Johnson was also pressed on whether the US would seek a loosening of agricultural standards, including the importation of chlorinated chicken. He said the products should be offered to British consumers who could decide whether to buy them.

“There will have to be some deal where you give the British people a choice,” he said. “American products can come over and be allowed to come over. Agriculture is extremely important to the president and to any American president … but if the British people like it, they can buy it; if they don’t like it, they don’t have to buy it.”

Johnson said complaints about US food standards were ill-informed. “It’s completely safe. They can have a choice, we have five million Brits coming over every year and I’ve never heard a complaint about anything to do with chicken,” he said.

And I’m sure Woody interviews every one of those five million and asks what they thought of the chicken. The issue is that the U.S. is really good at mass producing chicken very cheaply. For that reason we Americans eat more chicken than any other meat, in spite of the fact that our chicken carries more diseases like salmonella than any other meat. What would cheap American chicken do to the British poultry industry, hm?

In other stable genius news, some congressional Republicans actually are talking about taking away Trump’s tariff privileges.

Congressional Republicans have begun discussing whether they may have to vote to block President Trump’s planned new tariffs on Mexico, potentially igniting a second standoff this year over Trump’s use of executive powers to circumvent Congress, people familiar with the talks said.

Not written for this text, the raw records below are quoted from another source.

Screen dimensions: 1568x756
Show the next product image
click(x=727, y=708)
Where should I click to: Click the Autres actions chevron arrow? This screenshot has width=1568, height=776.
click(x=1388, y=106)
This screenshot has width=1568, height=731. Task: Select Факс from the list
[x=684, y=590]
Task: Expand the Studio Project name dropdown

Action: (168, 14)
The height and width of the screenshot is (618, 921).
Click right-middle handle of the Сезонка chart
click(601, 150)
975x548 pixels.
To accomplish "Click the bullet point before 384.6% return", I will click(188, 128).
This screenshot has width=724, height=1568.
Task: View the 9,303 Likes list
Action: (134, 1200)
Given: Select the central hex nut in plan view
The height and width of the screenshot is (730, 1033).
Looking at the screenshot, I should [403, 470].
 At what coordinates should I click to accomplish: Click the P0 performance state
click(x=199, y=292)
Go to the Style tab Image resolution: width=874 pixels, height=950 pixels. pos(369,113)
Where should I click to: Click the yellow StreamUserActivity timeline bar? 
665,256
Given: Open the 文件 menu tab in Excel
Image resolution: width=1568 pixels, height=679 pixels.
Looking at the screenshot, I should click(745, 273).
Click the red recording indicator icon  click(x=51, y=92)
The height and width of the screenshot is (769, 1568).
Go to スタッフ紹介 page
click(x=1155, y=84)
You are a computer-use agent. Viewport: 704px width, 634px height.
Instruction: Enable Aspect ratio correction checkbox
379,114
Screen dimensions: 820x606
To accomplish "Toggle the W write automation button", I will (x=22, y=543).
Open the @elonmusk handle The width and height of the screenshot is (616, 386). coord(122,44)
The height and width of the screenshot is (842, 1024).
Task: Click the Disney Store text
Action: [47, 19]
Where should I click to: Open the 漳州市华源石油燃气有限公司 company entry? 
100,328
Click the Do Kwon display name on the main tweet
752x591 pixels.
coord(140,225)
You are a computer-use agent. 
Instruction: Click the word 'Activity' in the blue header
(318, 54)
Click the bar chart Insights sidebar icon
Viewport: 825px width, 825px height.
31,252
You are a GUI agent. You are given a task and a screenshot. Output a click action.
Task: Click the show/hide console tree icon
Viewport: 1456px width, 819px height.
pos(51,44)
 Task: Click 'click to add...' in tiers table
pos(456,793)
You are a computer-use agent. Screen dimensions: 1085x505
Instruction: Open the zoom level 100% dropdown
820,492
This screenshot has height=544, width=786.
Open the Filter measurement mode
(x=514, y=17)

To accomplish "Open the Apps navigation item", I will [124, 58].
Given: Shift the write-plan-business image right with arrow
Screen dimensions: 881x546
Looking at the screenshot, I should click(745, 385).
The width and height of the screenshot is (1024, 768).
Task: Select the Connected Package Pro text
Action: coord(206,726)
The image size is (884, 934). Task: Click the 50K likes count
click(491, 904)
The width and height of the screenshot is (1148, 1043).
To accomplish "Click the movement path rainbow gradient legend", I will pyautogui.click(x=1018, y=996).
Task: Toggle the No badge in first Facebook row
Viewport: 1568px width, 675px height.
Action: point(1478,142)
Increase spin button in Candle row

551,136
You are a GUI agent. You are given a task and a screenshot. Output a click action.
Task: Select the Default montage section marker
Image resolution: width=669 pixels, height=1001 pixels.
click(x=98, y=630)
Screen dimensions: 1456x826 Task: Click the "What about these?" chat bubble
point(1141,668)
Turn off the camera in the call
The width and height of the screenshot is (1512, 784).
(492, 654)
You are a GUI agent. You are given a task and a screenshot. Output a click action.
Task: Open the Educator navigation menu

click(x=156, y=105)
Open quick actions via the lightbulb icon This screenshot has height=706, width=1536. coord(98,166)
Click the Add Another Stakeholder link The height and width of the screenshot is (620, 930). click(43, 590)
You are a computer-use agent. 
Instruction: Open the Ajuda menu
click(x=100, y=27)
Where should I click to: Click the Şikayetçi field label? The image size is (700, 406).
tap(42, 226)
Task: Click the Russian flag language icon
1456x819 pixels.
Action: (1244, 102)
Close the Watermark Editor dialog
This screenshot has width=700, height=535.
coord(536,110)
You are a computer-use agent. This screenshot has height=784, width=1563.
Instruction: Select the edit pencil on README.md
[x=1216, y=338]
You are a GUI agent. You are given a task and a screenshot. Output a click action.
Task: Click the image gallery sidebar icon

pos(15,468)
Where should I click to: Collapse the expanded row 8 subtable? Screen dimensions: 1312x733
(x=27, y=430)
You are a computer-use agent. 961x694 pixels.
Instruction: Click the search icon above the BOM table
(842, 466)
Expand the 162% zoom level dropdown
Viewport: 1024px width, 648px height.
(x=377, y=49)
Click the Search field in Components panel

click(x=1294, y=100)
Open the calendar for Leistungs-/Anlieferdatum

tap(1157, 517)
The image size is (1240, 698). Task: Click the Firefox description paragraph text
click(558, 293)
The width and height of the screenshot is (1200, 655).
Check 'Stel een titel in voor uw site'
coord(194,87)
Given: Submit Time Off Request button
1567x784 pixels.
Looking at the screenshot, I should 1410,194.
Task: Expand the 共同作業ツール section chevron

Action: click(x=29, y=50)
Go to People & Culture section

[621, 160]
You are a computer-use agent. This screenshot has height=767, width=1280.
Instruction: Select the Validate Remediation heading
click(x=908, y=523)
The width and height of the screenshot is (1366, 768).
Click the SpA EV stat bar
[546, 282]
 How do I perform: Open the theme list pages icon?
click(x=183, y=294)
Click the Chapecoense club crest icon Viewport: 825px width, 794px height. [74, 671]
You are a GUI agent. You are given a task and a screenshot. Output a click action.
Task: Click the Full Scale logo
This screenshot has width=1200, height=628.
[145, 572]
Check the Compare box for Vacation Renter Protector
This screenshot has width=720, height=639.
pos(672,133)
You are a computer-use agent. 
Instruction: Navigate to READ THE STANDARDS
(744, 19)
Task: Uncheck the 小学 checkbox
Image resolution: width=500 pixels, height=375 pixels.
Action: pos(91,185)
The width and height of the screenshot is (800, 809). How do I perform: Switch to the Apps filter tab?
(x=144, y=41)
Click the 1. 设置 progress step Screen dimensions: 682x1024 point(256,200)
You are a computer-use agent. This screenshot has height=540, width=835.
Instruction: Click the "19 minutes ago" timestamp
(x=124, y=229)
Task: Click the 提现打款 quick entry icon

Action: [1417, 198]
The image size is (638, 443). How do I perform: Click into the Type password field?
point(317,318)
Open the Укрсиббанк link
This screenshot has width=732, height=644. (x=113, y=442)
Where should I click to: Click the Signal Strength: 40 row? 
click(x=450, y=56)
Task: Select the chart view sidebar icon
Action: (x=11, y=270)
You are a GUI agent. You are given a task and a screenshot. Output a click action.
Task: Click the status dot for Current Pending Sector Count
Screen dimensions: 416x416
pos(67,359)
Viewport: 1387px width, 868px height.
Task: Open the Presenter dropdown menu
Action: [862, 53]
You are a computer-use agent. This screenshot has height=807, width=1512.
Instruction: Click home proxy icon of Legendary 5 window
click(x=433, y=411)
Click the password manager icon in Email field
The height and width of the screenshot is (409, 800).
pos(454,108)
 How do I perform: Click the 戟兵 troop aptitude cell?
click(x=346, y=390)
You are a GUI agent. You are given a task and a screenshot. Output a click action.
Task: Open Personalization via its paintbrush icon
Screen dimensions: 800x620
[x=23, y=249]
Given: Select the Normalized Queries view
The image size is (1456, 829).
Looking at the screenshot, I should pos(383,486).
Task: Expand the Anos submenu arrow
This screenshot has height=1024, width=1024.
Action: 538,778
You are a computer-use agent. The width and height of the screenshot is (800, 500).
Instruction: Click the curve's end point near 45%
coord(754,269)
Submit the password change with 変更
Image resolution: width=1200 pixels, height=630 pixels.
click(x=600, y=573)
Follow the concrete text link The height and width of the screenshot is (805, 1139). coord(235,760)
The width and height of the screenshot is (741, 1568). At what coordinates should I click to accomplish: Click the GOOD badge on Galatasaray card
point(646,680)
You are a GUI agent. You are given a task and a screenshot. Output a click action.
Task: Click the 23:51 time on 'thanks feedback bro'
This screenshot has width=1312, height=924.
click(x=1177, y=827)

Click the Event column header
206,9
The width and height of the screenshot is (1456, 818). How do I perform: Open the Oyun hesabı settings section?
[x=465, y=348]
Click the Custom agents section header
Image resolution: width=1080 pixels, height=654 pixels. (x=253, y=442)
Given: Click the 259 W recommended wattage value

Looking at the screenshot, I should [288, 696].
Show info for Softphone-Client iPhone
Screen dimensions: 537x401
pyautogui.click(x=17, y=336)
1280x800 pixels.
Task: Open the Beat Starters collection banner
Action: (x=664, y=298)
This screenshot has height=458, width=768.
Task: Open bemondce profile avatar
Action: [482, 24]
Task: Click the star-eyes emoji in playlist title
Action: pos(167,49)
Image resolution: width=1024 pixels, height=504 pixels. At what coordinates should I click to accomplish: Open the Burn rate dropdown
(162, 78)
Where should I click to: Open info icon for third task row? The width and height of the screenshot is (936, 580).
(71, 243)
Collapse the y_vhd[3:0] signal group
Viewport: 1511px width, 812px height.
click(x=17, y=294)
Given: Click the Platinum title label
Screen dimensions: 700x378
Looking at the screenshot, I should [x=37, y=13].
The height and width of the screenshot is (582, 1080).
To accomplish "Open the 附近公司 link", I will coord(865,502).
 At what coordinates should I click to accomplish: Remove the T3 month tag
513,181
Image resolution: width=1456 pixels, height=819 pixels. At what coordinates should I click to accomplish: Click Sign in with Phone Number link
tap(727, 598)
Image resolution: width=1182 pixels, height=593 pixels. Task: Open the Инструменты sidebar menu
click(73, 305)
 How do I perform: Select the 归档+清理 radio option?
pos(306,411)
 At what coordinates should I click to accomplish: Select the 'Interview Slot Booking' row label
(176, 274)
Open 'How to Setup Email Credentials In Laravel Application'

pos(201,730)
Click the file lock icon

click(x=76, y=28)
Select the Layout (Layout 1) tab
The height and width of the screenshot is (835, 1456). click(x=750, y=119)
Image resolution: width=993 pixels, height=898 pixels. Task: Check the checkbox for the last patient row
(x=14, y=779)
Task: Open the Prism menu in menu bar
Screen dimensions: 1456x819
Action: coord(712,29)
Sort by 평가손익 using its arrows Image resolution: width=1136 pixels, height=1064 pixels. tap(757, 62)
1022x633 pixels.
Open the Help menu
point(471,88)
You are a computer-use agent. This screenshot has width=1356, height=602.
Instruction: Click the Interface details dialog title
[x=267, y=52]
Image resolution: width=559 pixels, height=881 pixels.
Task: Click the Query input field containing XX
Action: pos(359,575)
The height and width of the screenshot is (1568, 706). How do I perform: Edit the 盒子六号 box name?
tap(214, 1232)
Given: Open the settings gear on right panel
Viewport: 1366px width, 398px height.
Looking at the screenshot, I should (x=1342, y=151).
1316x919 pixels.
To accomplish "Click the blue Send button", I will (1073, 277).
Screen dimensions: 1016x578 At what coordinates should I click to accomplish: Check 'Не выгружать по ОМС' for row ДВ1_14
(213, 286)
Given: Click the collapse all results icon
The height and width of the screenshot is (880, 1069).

The vote, which would be the GOP’s most dramatic act of defiance since Trump took office, could also have the effect of blocking billions of dollars in border wall funding that the president had announced in February when he declared a national emergency at the southern border, said the people, who spoke on the condition of anonymity because the talks are private.

Trump’s plans to impose tariffs on Mexico — with which the United States has a free-trade agreement — rely on the president’s declaration of a national emergency at the border. But the law gives Congress the right to override the national emergency determination by passing a resolution of disapproval.

I say the only possible reason Republican lawmakers would even think about overriding Trump is that they are hearing from big-ticket corporate Republican donors who are losing money because of Trump’s tariffs and trade wars.

You might remember that Congress already passed one resolution disapproving the so-called emergency, but Trump vetoed it and there weren’t enough votes to override the veto. Maybe they’ll try again?

This time around, some GOP lawmakers and aides say there could be the votes in the Senate to overturn a presidential veto, because of the intense GOP opposition to tariffs. Such an outcome would be an embarrassing rebuke to the president by members of his own party — even if the veto override vote ultimately failed in the House, where Republicans have shown scant willingness to oppose the president. It takes two-thirds support in the House and Senate to overturn a presidential veto.

Traditional pro-business Republican groups have also announced strong opposition to the tariffs, and some are urging Congress to act. The Koch-backed group Americans for Prosperity sent a letter to congressional leaders on Tuesday calling the proposed tariffs “the largest tax hike in modern history” and urging “it’s time for Congress to do its job.”

Seems to me Trump has put the GOP between a rock and his own hard head. They’re going to have to choose between their deep-pocket donors like the Kochs or Trump and his rabid voter base.